W wyniku obrażeń odniesionych po przejściu burz troje dzieci zostało hospitalizowanych. Podczas ewakuacji obozu harcerskiego (w woj. świętokrzyskim, w powiecie włoszczowskim) jedno dziecko skręciło nogę, a drugie przerażone burzą także zabrano do szpitala. Z kolei w woj. mazowieckim w miejscowości Bogate (powiat przasnyski) spadający konar złamał dziecku nogę. Strażacy w sumie ewakuowali 13 obozów harcerskich – tylko na samej Warmii i Mazurach prawie 400 harcerzy.

 

Ponad 100 tys. odbiorców bez prądu

Bez prądu pozostaje 104 045 odbiorców. Najwięcej z nich jest w woj. łódzkim (48 783), mazowieckim (41 081) oraz warmińsko-mazurskim (6110) – poinformował dyrektor Rządowego Centrum Bezpieczeństwa Grzegorz Świszcz. To dane z godz. 21.

Dąb Bartek uszkodzony

Silny wiatr towarzyszący burzom uszkodził koronę Bartka, około 700-letniego dębu z Zagnańska (woj. świętokrzyskie). Odłamał się kilkumetrowy fragment jednego z konarów.

(Zebrane wpisy danych)
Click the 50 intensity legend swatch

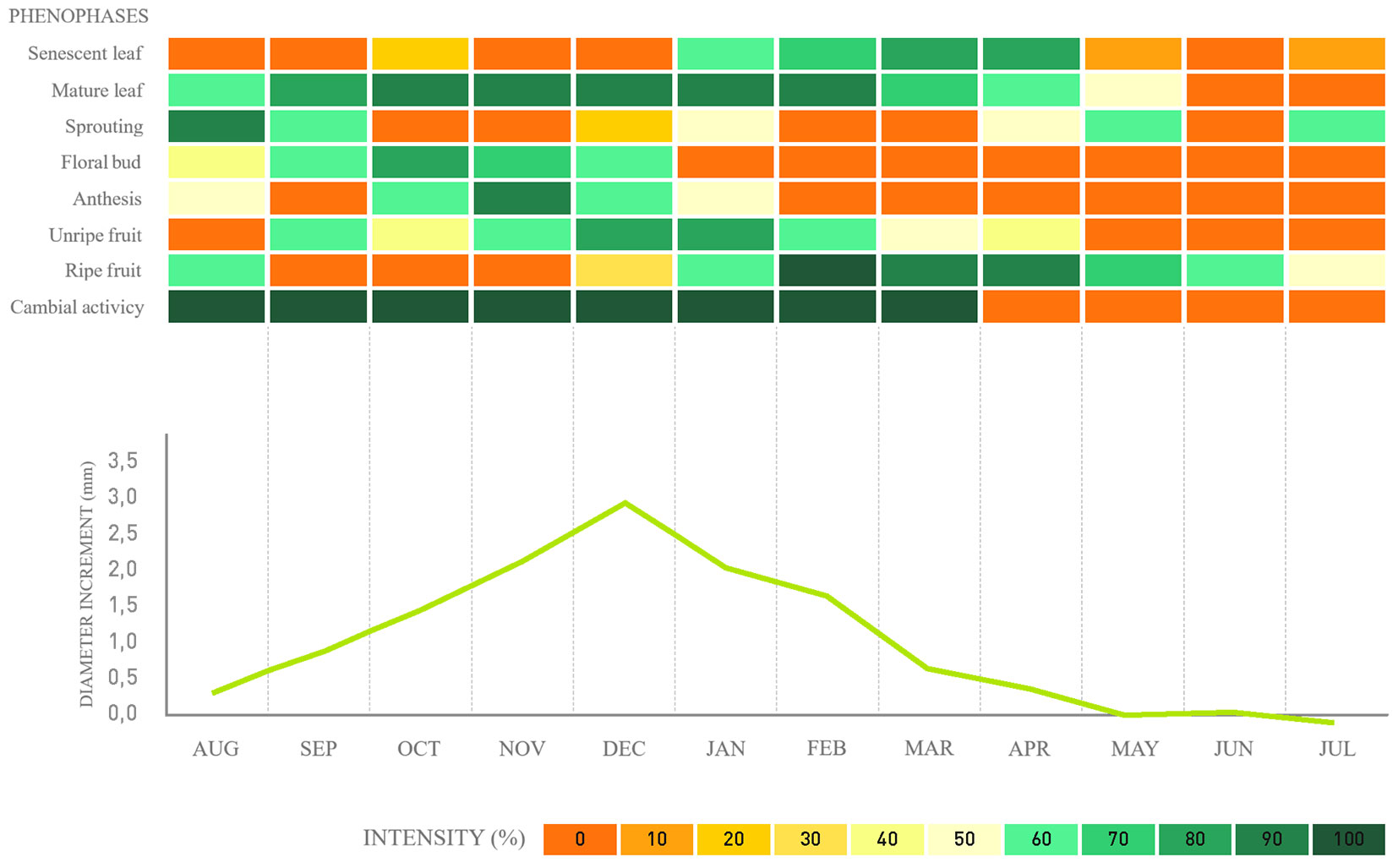tap(964, 839)
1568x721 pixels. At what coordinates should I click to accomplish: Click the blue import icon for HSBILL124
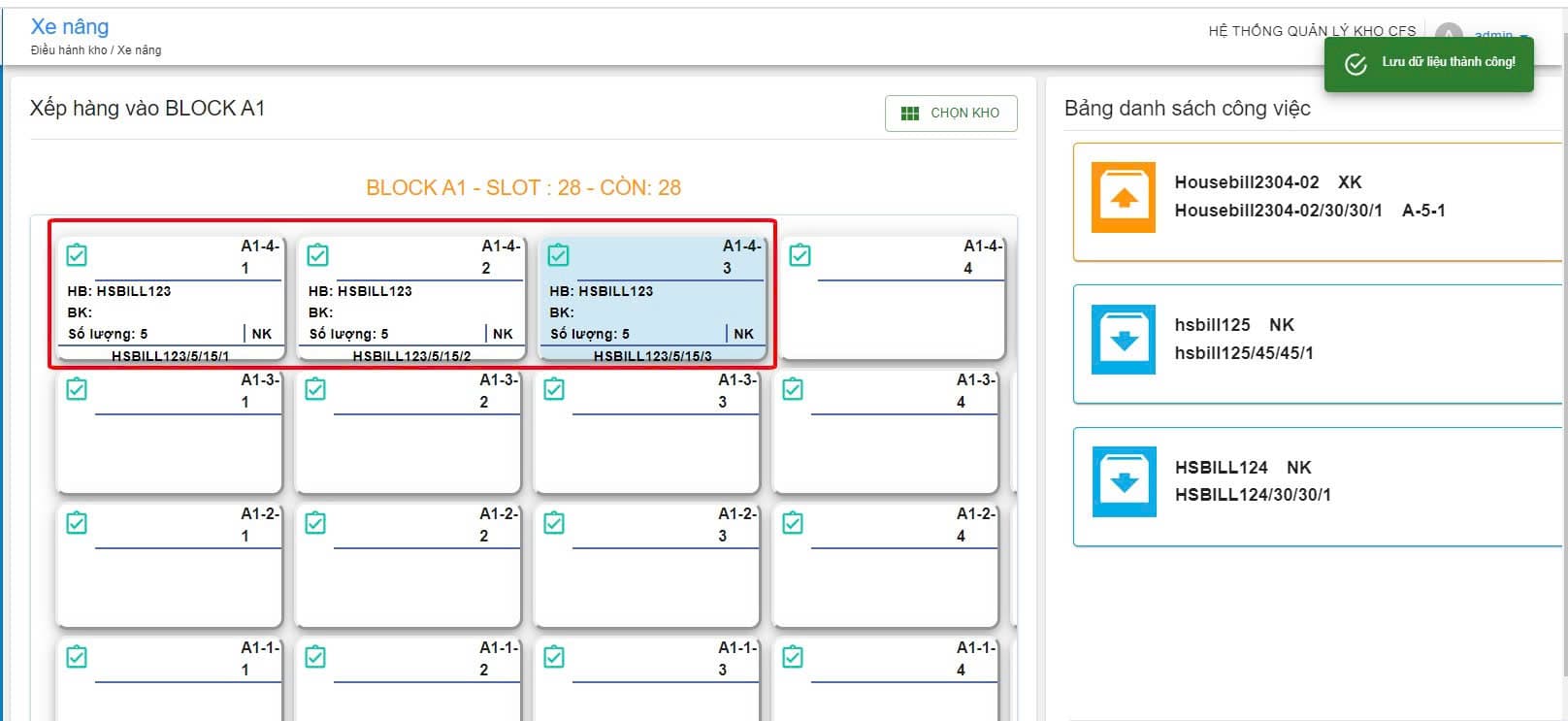point(1123,481)
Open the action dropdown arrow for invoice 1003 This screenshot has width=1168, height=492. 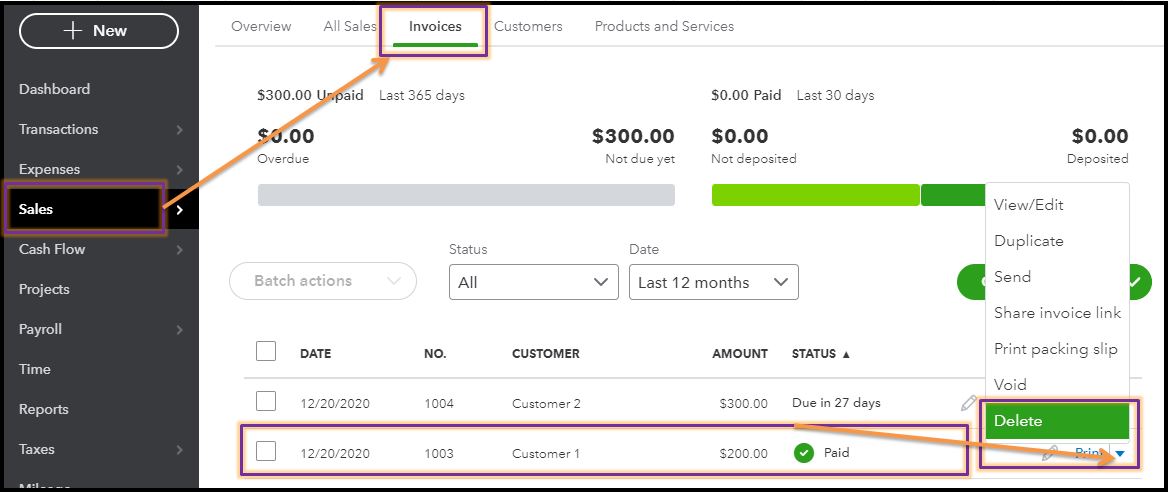pyautogui.click(x=1120, y=454)
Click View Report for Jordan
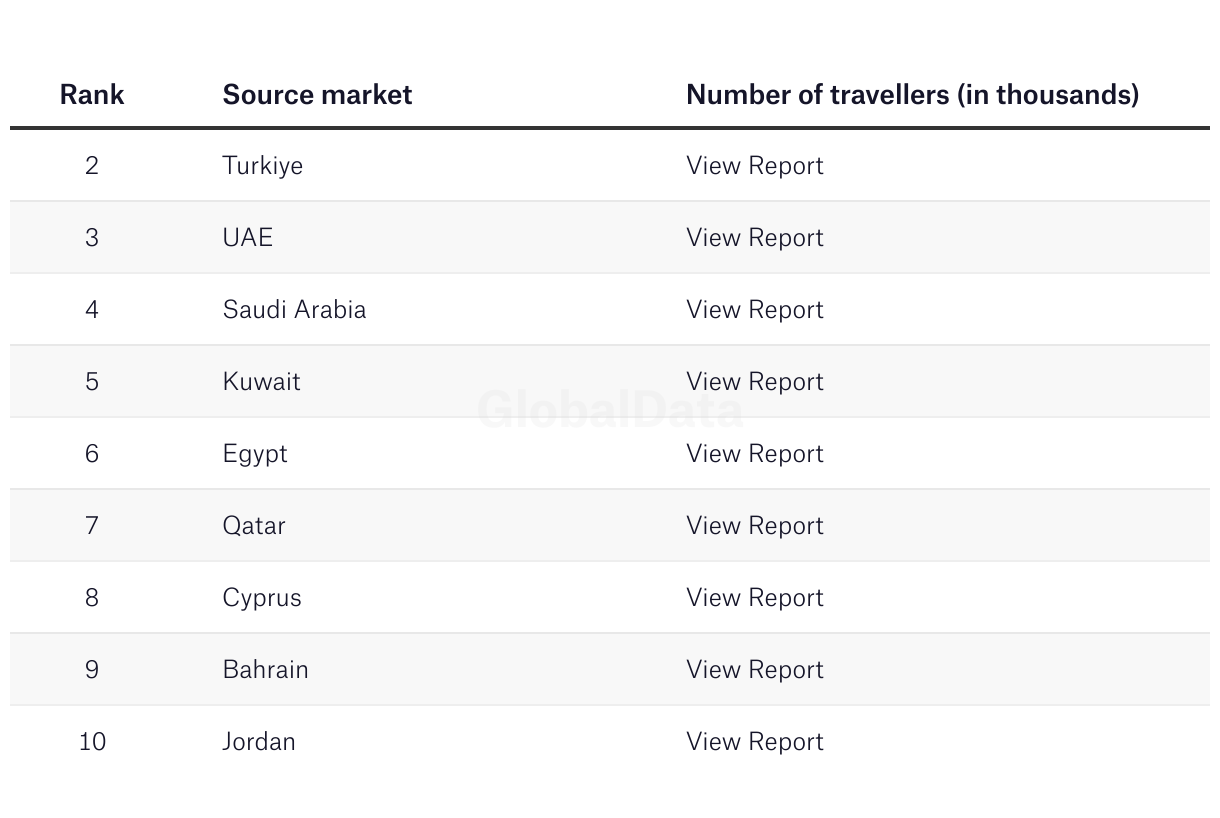The height and width of the screenshot is (818, 1220). (754, 742)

:: TREŚĆ POLECENIA ::
Przepisz bez żadnych zmian cały tekst o skutkach burz. Należy opierać się wyłącznie na tekście.

:: ODPOWIEDŹ ::
W wyniku obrażeń odniesionych po przejściu burz troje dzieci zostało hospitalizowanych. Podczas ewakuacji obozu harcerskiego (w woj. świętokrzyskim, w powiecie włoszczowskim) jedno dziecko skręciło nogę, a drugie przerażone burzą także zabrano do szpitala. Z kolei w woj. mazowieckim w miejscowości Bogate (powiat przasnyski) spadający konar złamał dziecku nogę. Strażacy w sumie ewakuowali 13 obozów harcerskich – tylko na samej Warmii i Mazurach prawie 400 harcerzy.

 

Ponad 100 tys. odbiorców bez prądu

Bez prądu pozostaje 104 045 odbiorców. Najwięcej z nich jest w woj. łódzkim (48 783), mazowieckim (41 081) oraz warmińsko-mazurskim (6110) – poinformował dyrektor Rządowego Centrum Bezpieczeństwa Grzegorz Świszcz. To dane z godz. 21.

Dąb Bartek uszkodzony

Silny wiatr towarzyszący burzom uszkodził koronę Bartka, około 700-letniego dębu z Zagnańska (woj. świętokrzyskie). Odłamał się kilkumetrowy fragment jednego z konarów.